DIRECTIONS ::
Both the line containing "Click the Download footer heading" and the line containing "The height and width of the screenshot is (480, 999)." belong to the span. Output exactly that span from the listing below, and nothing outside it.

DATASET ::
<<<<

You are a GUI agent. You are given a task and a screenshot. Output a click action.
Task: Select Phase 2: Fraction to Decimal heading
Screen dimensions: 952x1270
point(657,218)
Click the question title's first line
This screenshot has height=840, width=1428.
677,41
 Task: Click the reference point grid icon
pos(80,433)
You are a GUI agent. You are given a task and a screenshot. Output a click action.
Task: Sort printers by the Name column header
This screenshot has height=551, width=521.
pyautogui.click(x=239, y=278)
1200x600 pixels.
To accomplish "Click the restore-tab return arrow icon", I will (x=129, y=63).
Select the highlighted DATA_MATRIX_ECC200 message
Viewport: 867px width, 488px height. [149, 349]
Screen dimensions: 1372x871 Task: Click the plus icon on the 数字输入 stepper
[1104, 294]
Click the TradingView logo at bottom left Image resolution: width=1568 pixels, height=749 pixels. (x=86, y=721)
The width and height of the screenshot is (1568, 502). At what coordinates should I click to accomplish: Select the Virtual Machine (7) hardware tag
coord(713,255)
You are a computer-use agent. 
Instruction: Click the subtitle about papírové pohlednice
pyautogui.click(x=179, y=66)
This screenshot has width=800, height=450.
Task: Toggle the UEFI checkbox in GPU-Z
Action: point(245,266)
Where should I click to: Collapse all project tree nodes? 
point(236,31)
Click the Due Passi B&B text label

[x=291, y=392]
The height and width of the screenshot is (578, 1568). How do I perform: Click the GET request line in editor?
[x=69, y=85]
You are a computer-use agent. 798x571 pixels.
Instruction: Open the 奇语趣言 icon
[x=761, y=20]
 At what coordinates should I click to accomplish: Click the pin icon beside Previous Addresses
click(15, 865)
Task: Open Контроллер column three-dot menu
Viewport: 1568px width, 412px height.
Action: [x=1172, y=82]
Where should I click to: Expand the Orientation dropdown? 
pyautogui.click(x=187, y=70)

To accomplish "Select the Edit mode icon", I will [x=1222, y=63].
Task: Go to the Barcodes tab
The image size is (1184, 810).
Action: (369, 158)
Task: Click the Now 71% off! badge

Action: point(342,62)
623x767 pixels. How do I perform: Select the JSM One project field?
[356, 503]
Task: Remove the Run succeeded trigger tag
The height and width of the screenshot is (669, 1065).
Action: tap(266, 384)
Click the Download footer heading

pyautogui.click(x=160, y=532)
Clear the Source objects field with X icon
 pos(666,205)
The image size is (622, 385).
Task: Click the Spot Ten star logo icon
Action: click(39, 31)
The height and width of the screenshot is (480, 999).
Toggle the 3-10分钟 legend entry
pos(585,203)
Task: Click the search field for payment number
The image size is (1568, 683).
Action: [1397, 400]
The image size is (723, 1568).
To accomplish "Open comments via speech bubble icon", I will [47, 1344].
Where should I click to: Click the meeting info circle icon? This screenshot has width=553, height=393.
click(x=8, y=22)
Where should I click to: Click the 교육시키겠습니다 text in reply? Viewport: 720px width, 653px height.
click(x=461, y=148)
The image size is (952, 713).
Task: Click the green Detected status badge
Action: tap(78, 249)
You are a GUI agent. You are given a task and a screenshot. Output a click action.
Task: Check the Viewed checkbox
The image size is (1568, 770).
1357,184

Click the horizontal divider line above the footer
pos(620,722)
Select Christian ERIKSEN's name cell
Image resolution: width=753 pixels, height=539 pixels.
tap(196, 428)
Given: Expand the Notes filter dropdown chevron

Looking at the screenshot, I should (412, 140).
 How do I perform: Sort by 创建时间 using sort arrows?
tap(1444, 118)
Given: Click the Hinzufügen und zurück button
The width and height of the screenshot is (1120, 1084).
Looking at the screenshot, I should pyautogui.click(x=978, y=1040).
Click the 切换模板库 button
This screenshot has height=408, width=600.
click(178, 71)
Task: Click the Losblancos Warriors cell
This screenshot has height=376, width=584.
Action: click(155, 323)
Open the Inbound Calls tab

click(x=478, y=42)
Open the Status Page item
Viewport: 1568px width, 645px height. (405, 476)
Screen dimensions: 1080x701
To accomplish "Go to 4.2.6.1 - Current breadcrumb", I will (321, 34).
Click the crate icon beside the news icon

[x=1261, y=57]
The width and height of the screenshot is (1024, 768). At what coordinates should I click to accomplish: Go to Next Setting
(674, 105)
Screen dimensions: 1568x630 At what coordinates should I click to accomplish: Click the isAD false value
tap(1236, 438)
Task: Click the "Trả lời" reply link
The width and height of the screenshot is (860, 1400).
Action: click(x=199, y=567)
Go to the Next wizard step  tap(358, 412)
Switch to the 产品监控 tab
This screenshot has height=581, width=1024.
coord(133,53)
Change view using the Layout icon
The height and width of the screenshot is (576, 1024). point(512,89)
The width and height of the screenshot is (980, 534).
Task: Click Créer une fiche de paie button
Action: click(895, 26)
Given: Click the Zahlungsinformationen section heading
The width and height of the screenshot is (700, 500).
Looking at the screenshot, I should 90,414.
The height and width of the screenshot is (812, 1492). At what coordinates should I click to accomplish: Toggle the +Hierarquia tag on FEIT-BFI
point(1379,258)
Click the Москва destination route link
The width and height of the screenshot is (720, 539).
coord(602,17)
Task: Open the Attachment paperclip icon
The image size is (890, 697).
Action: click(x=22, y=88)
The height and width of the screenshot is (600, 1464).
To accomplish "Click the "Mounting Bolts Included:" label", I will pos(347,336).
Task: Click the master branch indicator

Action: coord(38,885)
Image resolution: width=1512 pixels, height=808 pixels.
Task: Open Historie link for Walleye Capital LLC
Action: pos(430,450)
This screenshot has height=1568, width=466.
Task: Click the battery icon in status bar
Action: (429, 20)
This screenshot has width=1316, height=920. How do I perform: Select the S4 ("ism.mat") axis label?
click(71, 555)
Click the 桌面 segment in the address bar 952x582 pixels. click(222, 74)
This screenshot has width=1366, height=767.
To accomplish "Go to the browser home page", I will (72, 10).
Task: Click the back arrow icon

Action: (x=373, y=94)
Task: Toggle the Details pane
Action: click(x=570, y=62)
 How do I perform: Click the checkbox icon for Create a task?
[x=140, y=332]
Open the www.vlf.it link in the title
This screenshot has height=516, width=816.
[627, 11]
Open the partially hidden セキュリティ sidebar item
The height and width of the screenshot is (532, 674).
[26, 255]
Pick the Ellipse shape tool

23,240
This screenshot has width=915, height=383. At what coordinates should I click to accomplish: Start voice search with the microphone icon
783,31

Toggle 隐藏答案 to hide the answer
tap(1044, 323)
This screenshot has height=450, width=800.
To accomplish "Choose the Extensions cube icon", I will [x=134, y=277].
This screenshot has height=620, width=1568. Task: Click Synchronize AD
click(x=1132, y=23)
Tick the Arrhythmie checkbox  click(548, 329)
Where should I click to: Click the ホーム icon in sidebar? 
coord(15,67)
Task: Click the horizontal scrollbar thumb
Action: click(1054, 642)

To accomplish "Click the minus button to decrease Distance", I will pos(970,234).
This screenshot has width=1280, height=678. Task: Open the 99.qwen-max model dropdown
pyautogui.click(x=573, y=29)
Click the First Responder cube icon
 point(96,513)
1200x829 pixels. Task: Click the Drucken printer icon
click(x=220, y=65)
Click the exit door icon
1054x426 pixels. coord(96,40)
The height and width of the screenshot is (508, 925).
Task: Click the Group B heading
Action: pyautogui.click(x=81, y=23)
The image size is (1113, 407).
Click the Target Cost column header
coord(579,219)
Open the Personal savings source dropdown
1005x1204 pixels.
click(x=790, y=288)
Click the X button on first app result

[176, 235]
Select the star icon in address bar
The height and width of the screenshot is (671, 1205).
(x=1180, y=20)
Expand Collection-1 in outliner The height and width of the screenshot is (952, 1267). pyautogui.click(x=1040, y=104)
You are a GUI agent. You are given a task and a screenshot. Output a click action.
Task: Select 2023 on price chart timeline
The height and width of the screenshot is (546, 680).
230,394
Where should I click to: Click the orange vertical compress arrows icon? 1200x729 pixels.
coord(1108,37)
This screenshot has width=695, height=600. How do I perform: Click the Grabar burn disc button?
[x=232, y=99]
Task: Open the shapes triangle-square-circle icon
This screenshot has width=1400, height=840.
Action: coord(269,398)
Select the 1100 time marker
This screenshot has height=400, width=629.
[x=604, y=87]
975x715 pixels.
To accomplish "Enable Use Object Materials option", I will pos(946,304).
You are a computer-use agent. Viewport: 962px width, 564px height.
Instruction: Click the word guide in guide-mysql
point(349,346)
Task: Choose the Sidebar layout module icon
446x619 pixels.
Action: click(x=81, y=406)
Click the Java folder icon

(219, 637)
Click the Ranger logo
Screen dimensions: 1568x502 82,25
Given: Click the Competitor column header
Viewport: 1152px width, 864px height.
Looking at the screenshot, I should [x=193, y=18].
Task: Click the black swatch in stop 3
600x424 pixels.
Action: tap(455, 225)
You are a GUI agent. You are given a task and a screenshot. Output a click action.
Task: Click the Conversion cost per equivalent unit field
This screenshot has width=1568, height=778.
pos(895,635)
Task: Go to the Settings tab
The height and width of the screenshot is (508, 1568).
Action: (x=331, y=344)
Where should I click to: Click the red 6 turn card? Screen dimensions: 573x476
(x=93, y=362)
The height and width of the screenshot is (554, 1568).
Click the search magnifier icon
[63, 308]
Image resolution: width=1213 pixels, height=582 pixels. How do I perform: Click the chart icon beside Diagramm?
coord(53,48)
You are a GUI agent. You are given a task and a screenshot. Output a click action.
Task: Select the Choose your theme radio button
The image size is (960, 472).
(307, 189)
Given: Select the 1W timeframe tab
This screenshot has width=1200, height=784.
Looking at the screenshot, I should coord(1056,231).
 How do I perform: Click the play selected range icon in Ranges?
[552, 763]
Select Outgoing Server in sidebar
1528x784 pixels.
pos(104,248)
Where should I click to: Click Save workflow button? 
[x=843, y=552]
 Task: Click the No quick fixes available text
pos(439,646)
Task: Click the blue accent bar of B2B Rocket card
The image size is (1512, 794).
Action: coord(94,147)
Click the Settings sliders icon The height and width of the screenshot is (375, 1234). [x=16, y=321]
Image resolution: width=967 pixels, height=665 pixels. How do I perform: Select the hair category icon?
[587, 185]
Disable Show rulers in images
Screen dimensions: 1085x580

>>>>

SOLUTION ::
Click the Download footer heading

pyautogui.click(x=160, y=532)
Clear the Source objects field with X icon
 pos(666,205)
The image size is (622, 385).
Task: Click the Spot Ten star logo icon
Action: click(39, 31)
The height and width of the screenshot is (480, 999).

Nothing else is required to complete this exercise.